According to the miracle, Jesus started with something, made more somehow, and then decided to stop because there was already leftovers from those that he was feeding. He even had the people to be fed, sorted into groups. ;) Making a clone of something from nothing was the original premise. Right? How someone or anything could have done this? I don't have a clue other than possibly maybe The Banach–Tarski paradox.

If you are such an expert on the "natural order" or have a firm understanding of 'valid mathematics' then maybe you can resolve the Banach–Tarski paradox. You could win the Fields Medal or at least world-wide recognition.

My point of view is still shared through those links if you are still interested. No homework is due and no test will be given either. Just remember that "complex numbers" were considered useless and crazy mathematics by some people in its debut. We wouldn't have been able to build the modern world without them.


Anonymous said...

Complex numbers are nothing more than a mathematical shortcut. I thought YOU were claiming to be the expert here, saying that "miracles" were borne out by "valid" mathematics.

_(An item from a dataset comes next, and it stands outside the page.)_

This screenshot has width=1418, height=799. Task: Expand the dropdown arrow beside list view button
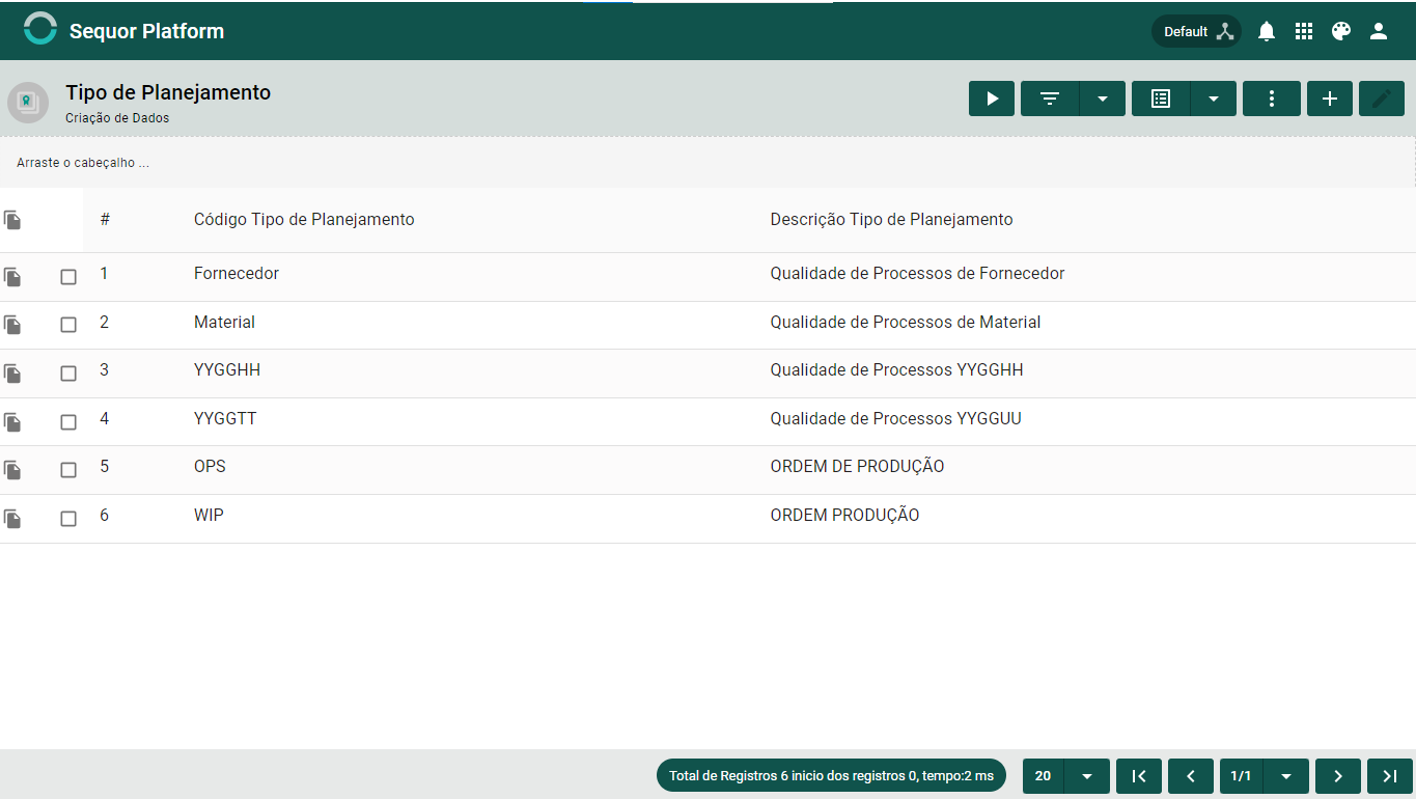[x=1214, y=99]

You don't have a clue how someone or something could have worked a "miracle"? No shit, Sherlock. I don't have to resolve the Banach–Tarski paradox. That's your burden of proof, not mine. Until you do, your claim that "miracles" are still "valid in some mathematical way" remains a hypothesis in search of a proof.

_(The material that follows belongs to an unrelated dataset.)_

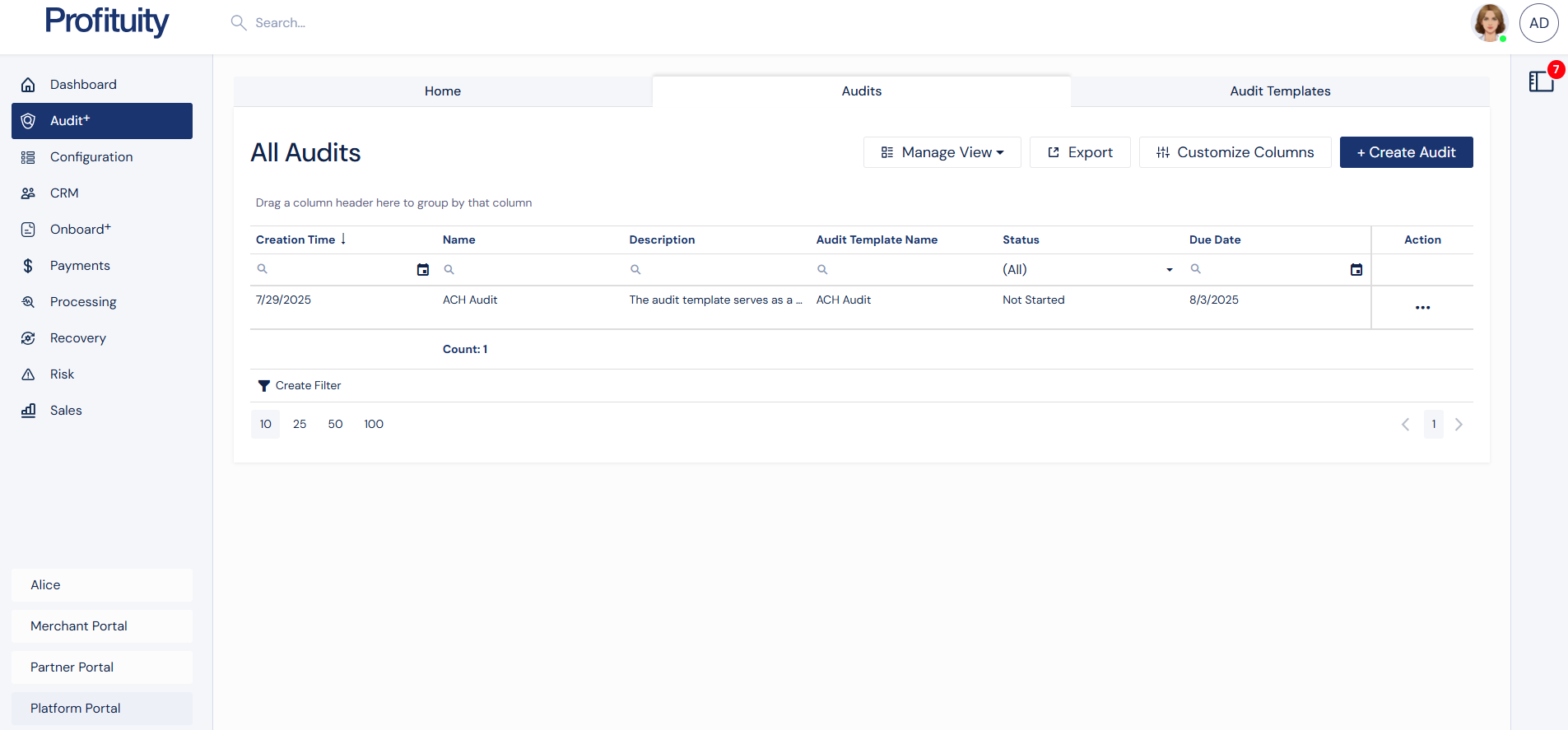Screen dimensions: 1568x730
Task: Set page size to 25 rows
Action: 300,425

What can be asserted without proof can be dismissed without proof. NEXT!

Anonymous said...

I never claimed to be an expert. I was pointing out a 'clue' to you, Dr. Watson. What I don't have, is a fuckin clue as to why you would respond as if I was being condescending to you. Although now, you did fail to listen to what I originally said. I referred to one supposed miracle, not 'all miracles'. "There is still a possibility that the miracle was still valid in some way." And that being a parable, an illusion, or a vague reference to an as yet undiscovered mathematical concept.
What if the supposed miracle that we have been talking about, was just an illusion and a magic trick done by The Amazing Randi. Could this have been the method of achieving the illusion? Then that reminded me of the Banach–Tarski paradox. I found it amusing, and fail to see how I was dogmatic about it.
But what if the miracle was real, could science explain it? Let's take another supposed miracle like when Moses parted the Reeds Sea. Is that article the down-to-earth explanation of what actually happend? And along that same line of thought, I wondered if the Banach–Tarski paradox could explain the magical capability of Jesus's Miracle Food Court Cart.

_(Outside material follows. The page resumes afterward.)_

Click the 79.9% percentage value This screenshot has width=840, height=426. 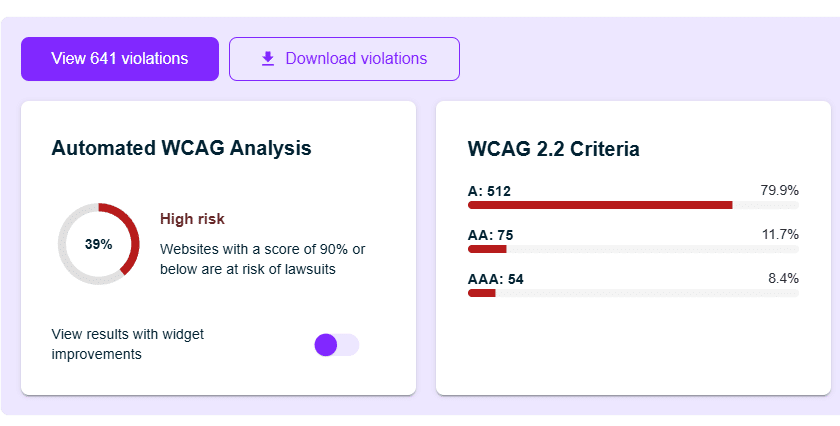click(779, 190)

Lighten up with a midrash:
After a three day journey, Abraham and Isaac arrived at the mountain, Abraham looked up and saw the cloud of God’s presence on the mountain. Turning to Isaac, he said, “Do you see it too, my son?” “Yes, my father, I see it too.” Then he turned to the two servants. “Do you see it?” “No,” they said. “We don’t see anything.” Abraham replied to his servants, “You stay here with the donkey, because he doesn’t see anything either!”